Slack is for chatting, not for running the company.

Managing Notifications

Setting expectations is a good start. Next, tame Slack’s notifications. Even if you know the expectations, Slack’s dings and message count notifications can be guilt-inducing distractions. I can’t resist a red dot. Instead of relying on your willpower to resist them, manage your notifications.

Here are my settings:

Slack notification settings

Most importantly, mute the sounds and set the notifications for either “Nothing” or “Only direct messages and highlight words.” If you select “All activity,” you will get notifications for every message in every channel.

I have Slack installed on my phone but turned off all of the notifications. Having the option to check in while away from my desk is convenient. Being bombarded by notifications would be miserable.

As a side note: I’m crazy about phone notifications. I have everything turned off except for phone, text, and personal messaging apps.

Do Not Disturb

Do Not Disturb allows you to mute notifications for a set time period (1 hour) or a recurring daily block (every night).

Do not disturb

Props to Slack for creating a feature that will make users happier but reduce app usage. More tech companies should take note.

I use Do Not Disturb to prevent notifications when I’m asleep. You should set them for the hours that you typically aren’t at work.

I also use Do Not Disturb during the day when I’m away from my desk for an extended period. When I go to the gym midday, I use Do Not Disturb to let the team see that I’m away. Logging out of Slack would do the same.

Setting expectations is key. Our team knows that no one is keeping tabs on when they are or aren’t on Slack. I have better things to do than look over our team’s virtual shoulders.

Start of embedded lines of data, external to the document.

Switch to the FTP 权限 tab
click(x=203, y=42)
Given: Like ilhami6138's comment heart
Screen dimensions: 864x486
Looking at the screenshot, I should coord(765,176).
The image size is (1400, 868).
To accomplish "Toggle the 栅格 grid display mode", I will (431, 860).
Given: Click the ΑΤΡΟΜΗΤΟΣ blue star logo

Take breaks as needed. Feel free to log off if you’re away from your desk or just want to concentrate for a bit without the temptation to chat.

Now you’ve greatly reduced notifications and distractions. How do you manage all of those messages when you do log back into Slack?

Managing Channels

Consider the signal to noise ratio of the channels you follow. For channels where you only need to be involved occasionally, consider unfollowing the channel and asking your teammates to tag you into the channel when you’re needed. Don’t try to keep up with every channel in your company.

Next, prioritize your channels. Star your most important channels, DMs, and group DMs. Then, in Preferences, choose “Hide any channels which have no unread activity, unless they are starred.” Watch as your list of channels magically shrinks. Farewell, distraction.

Instructions for both can be found in Advanced Slack Tips for Geeks.

Mark as Read

Now that channels are handled, let’s get to messages.

You don’t have to read everything. Say it out loud. Repeat it to yourself in the mirror every morning. Write it on a Post-It. You don’t have to read everything. It’s okay.

Mark as read

If a channel is bursting with messages but you don’t want or need to read them all, mark them as read and move on. Pressing ‘Esc’ will mark all of the messages in the current channel or DM as read. You’re free!

To declare message bankruptcy, press ‘Shift+Esc’ to mark all messages in all channels and DMs as read.

Bookmark Slack’s keyboard shortcuts for future reference.

Recent Messages

If you cleared all of the messages, you can still find your mentions and reactions. Click the @ symbol in the top right corner of your Slack window to get to the most important messages, i.e. the ones about you.

For more tricks, read the Tips tag on Several People are Typing, Slack’s Medium publication. Happy Slacking.